> [DIRECTIONS]:
Print the entries below word for word; the pictures stay out of your copy.

> [GIVEN DATA]:

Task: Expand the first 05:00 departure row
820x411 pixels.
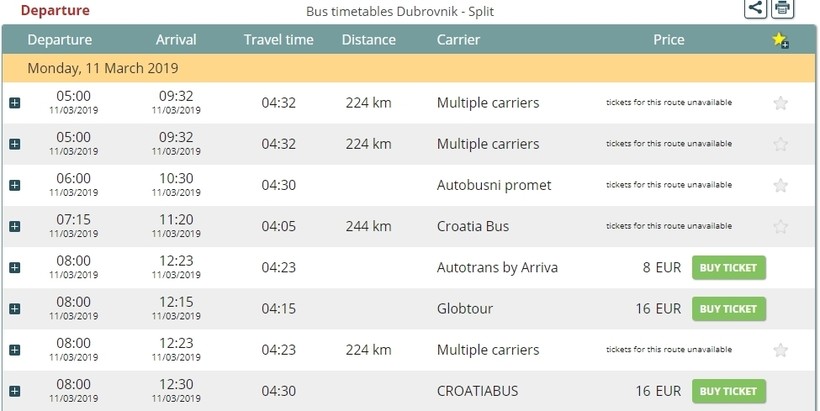Action: (14, 103)
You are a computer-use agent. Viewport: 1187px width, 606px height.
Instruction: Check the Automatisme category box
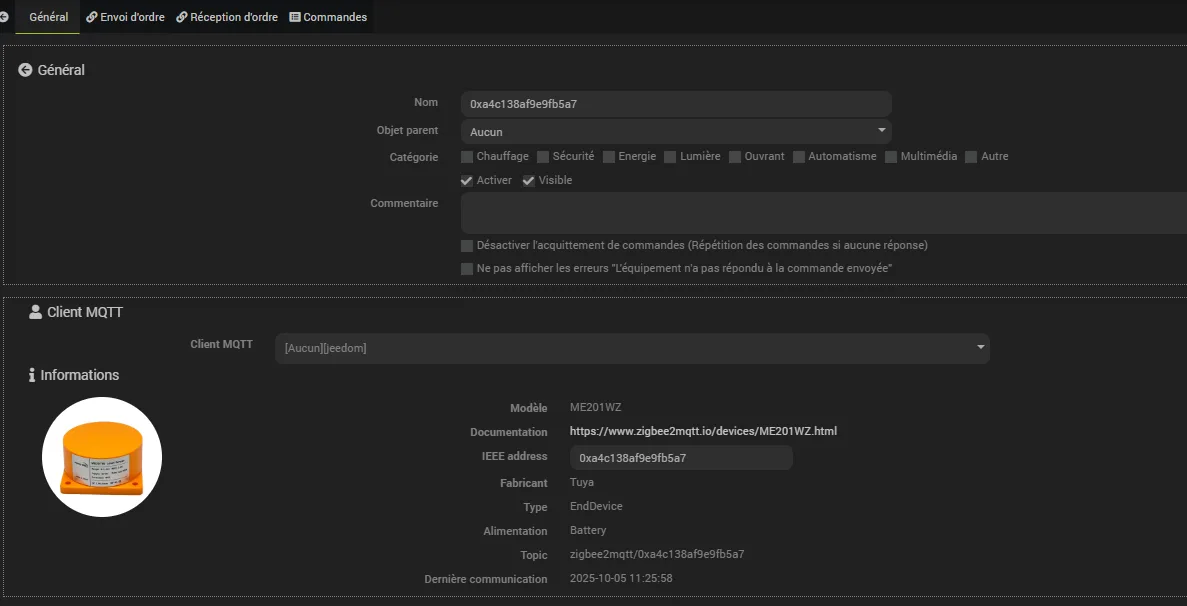click(x=799, y=157)
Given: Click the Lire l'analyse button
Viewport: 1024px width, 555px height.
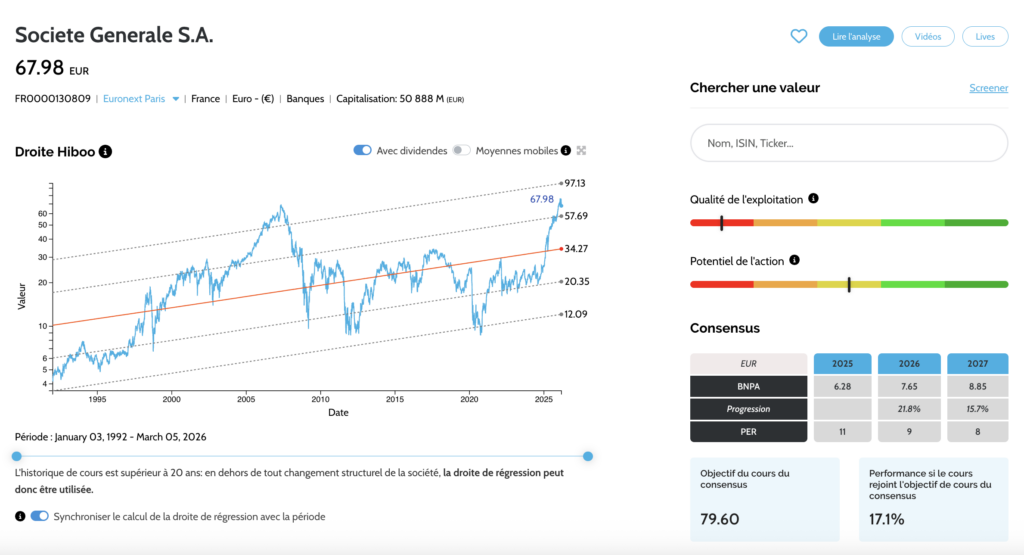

> [YOUR SOLUTION]:
Task: Expand the first 05:00 departure row
820x411 pixels.
Action: (14, 103)
You are a computer-use agent. Viewport: 1187px width, 606px height.
Instruction: Check the Automatisme category box
click(x=799, y=157)
Given: Click the Lire l'analyse button
Viewport: 1024px width, 555px height.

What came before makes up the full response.